[Set exercise]: Arrange every non-blank line of the material below as a Markdown table with two columns, Row for the row number and Line for the line itself, and leave the pictures out.

Rows from a screen grounding dataset
● ● ● ● ●

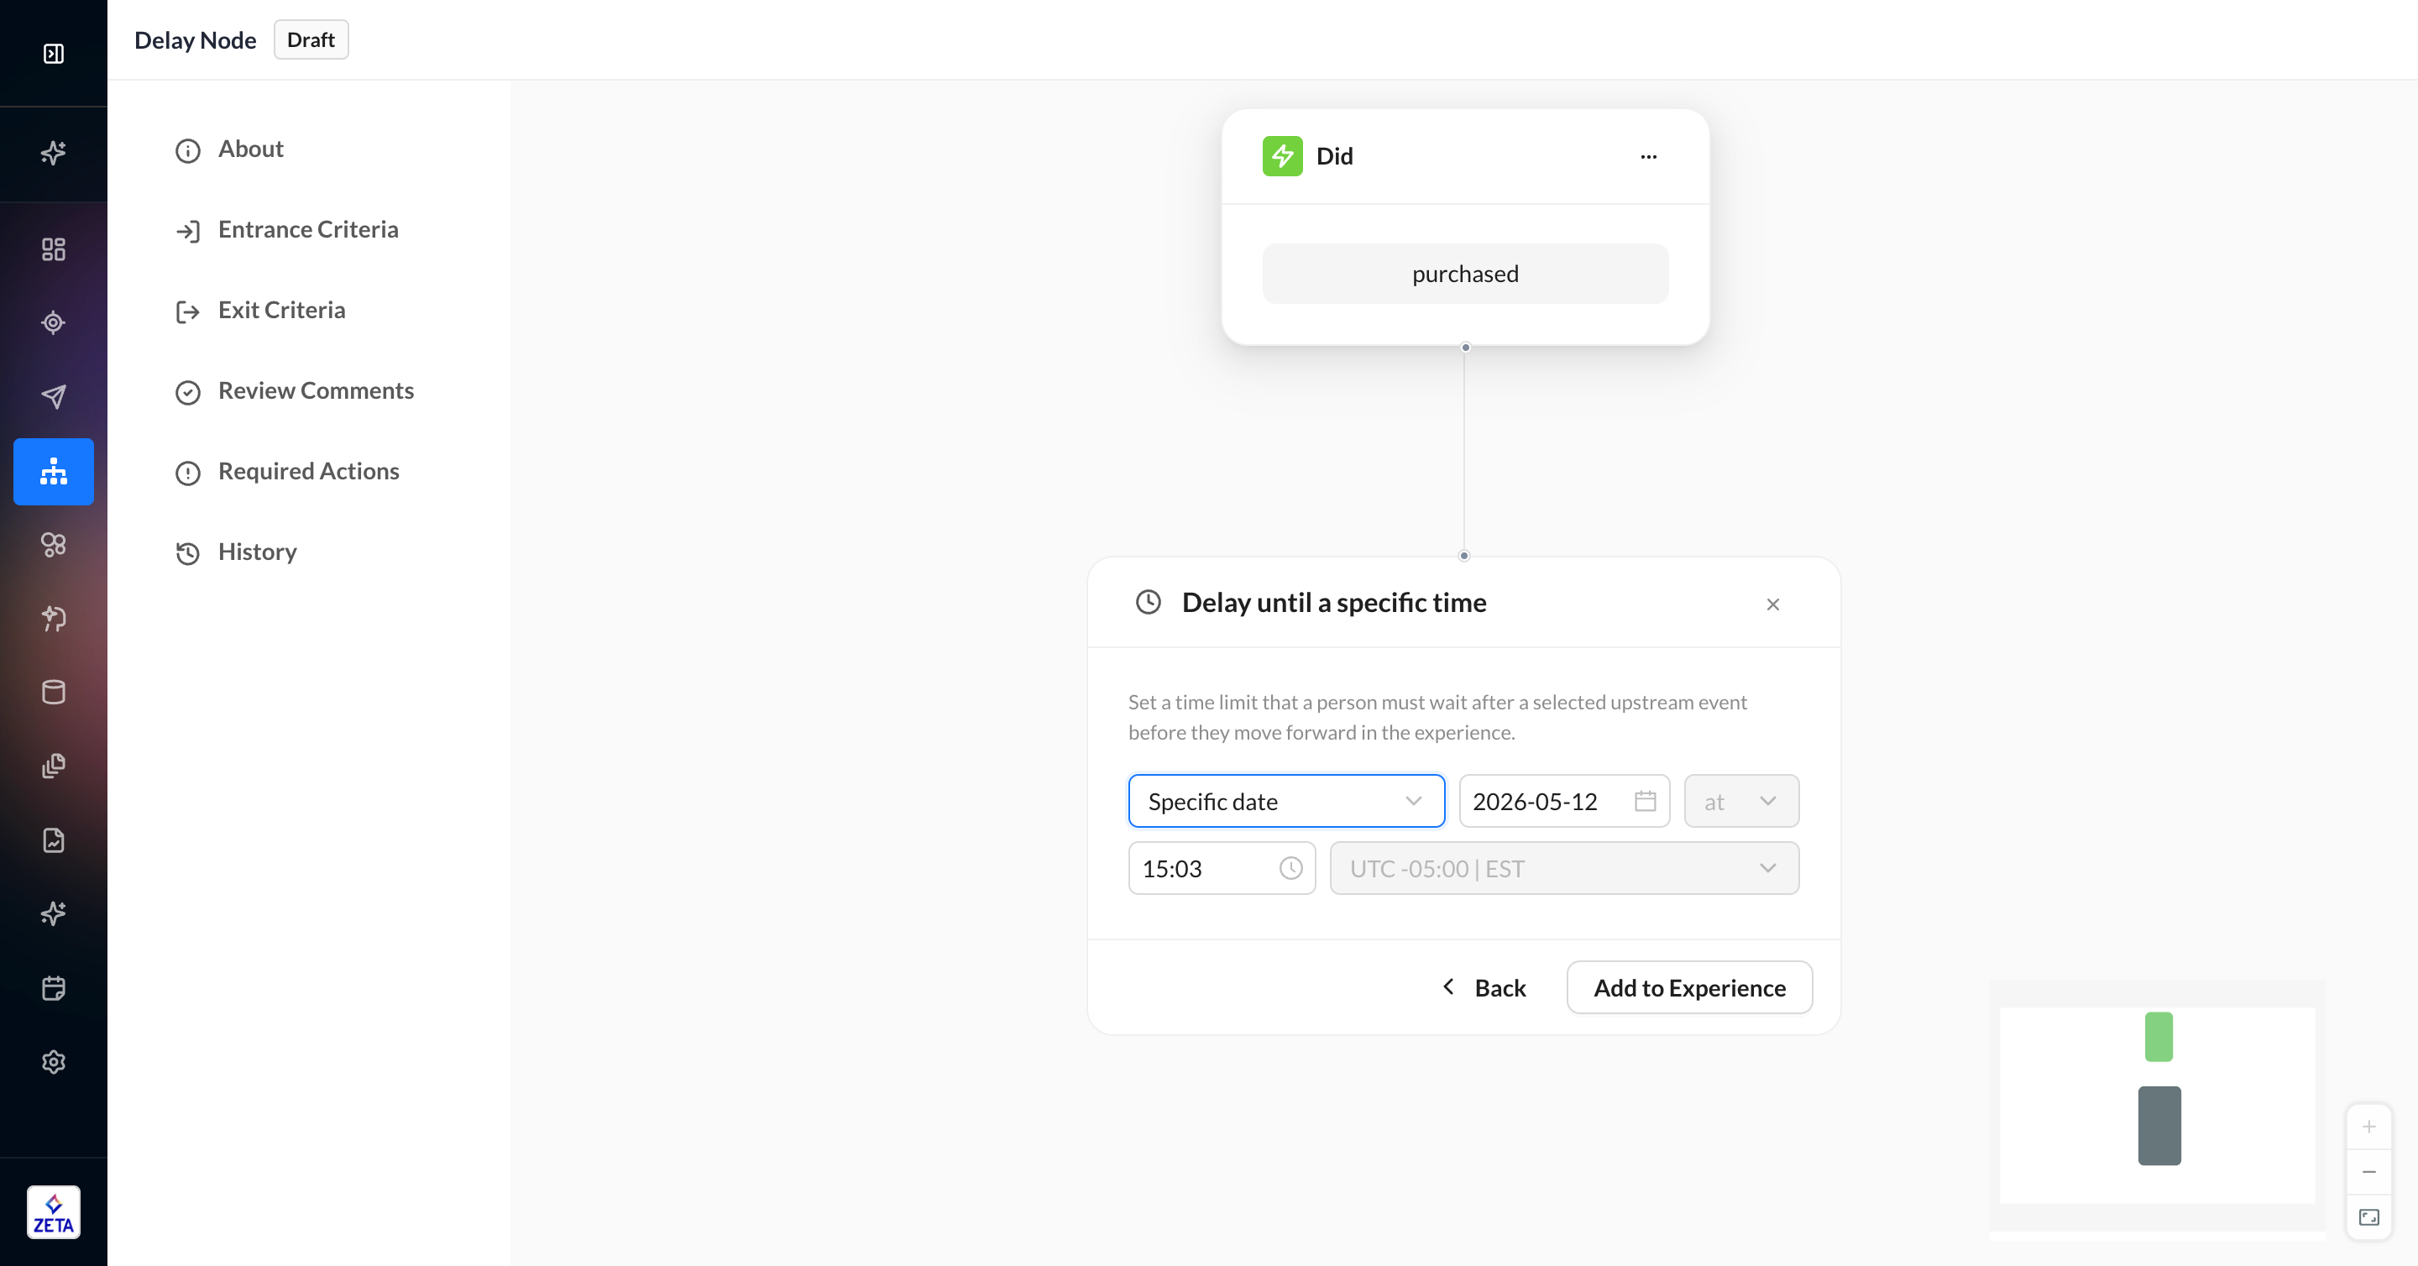Click the Add to Experience button
The image size is (2418, 1266).
pos(1690,987)
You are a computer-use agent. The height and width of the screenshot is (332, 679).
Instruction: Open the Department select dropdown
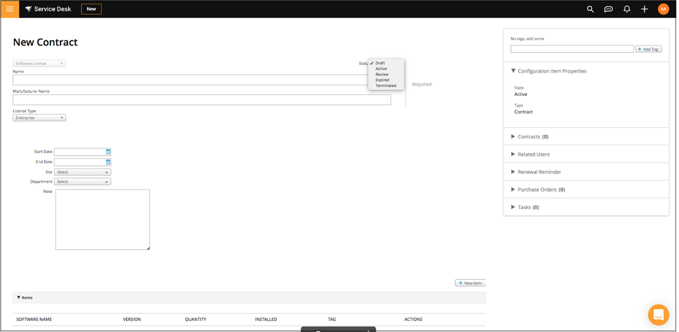point(82,182)
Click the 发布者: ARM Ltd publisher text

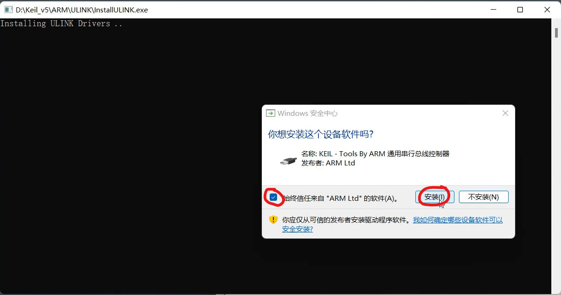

● ● ● ● ●

[Output of the task]:
| Row | Line |
|---|---|
| 1 | Click the Add to Experience button |
| 2 | The image size is (2418, 1266). |
| 3 | pos(1690,987) |
| 4 | You are a computer-use agent. The height and width of the screenshot is (332, 679). |
| 5 | Instruction: Open the Department select dropdown |
| 6 | point(82,182) |
| 7 | Click the 发布者: ARM Ltd publisher text |